American businessman

Kevin Deverich had careers in both music and later hotel management on an executive level. The music acts he managed were Eric Burdon & the Animals, The Music Machine and Sean Bonniwell. Later, moving into the hotel business, his career included working for Merv Griffin's hotel chain.

==Background==
He was born in Beverly Hills, California. He attended the International School in Geneva, Switzerland. He also attended the London School of Economics and Wharton School of Management. In London he became involved with rock music bands. During the 1960s, his career in music included managing Eric Burdon & the Animals, and Sean Bonniwell.

During his hotel career, he was general manager of the Capital Hilton, and an executive with Merv Griffin's hotel chain, which included the Beverly Hilton. He spent a decade running the company, and would later end up heading Crown Realty & Development.

==Music career==
By April, 1967, he was managing The Music Machine. In 1968, he became the manager for Eric Burdon and the new Animals when they became unhappy over money that had been promised to them by manager Mike Jeffery, so they fired him and took Deverich on as their new manager. This happened in April. Deverich was just managing the US side of their career but took on the role to manage them internationally.

He was responsible for the group signed Blues Image being signed to the Atco label.

===David Kevin Deverich & Associates===
As of July 1968, his operation was located on the West Coast on 8818 Sunset Boulevard, Los Angeles.

By May, 1969, he had seven new acts under his roster which included Danny McCullough and Hilton Valentine from Great Britain. On the US end was Sean Bonniwell and another act called Mosaic Tweed. Mosaic Tweed would release a single "You And Me" bw "Comin' Home" on Capitol in July that year.
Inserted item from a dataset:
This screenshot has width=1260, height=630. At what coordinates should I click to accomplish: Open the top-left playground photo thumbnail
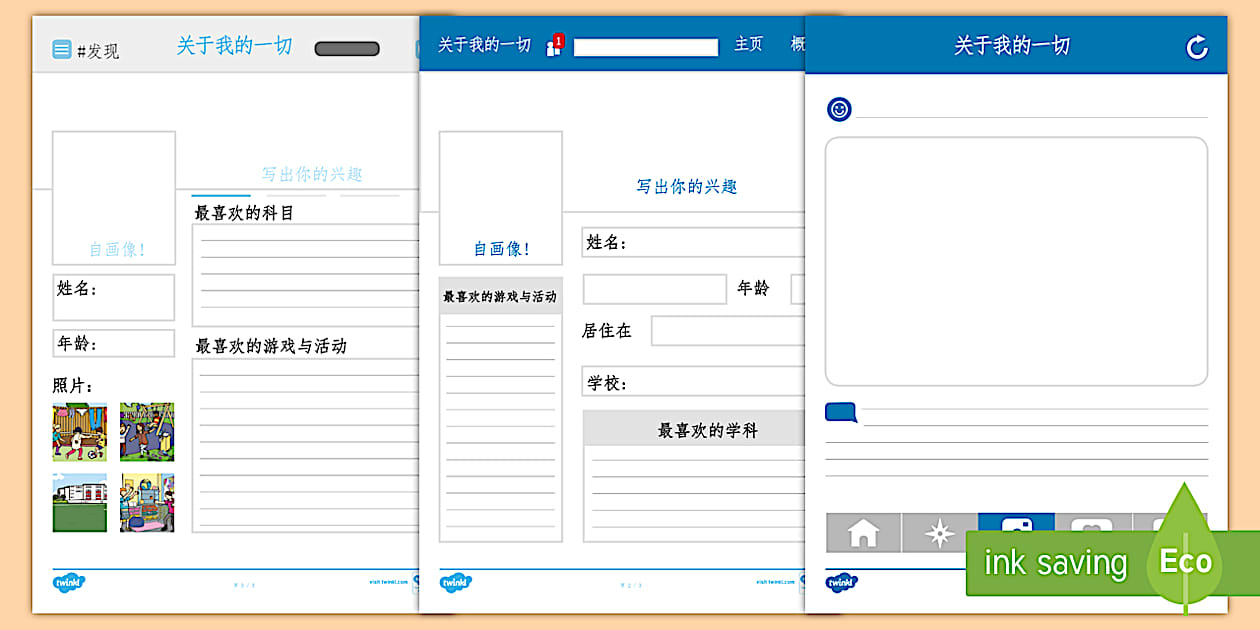[x=80, y=432]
There was also a duo consisting of Brad Truitt and Billy Woodruff on the Kevin Deverich and Assoc. talent roster. About two years prior to coming on board with Kevin Deverich & Associates, Truitt Brad Jose was one of the acts appearing at Jim Wright's Club Tiki on North Fair Oaks. Later in the seventies, Truitt would find work as an actor, acting in a Los Angeles production of The Tooth of Crime with James Keach and playing characters such as Foster Bridges in "Web of Death", an episode of Kojak.

==Hotel career==
By early 1992, he was the general manager of Merv Griffin's Beverly Hilton Hotel. he would then spend a decade at the top of the hotel chain.
In 2000, according to an article by Slate in its May 8 issue, it was a bit of a mystery as to where Deverich was now working. It was reported by The Los Angeles Times in its December 5, 2003 issue that he was working for Crown Realty & Development where he was in charge of hotel acquisitions. By August 2004, he had been appointed vice president of Crown Realty & Development's newly formed hotel division.

==Death==
He died suddenly at his home on September 29, 2006, leaving behind his wife Amanda and two young daughters.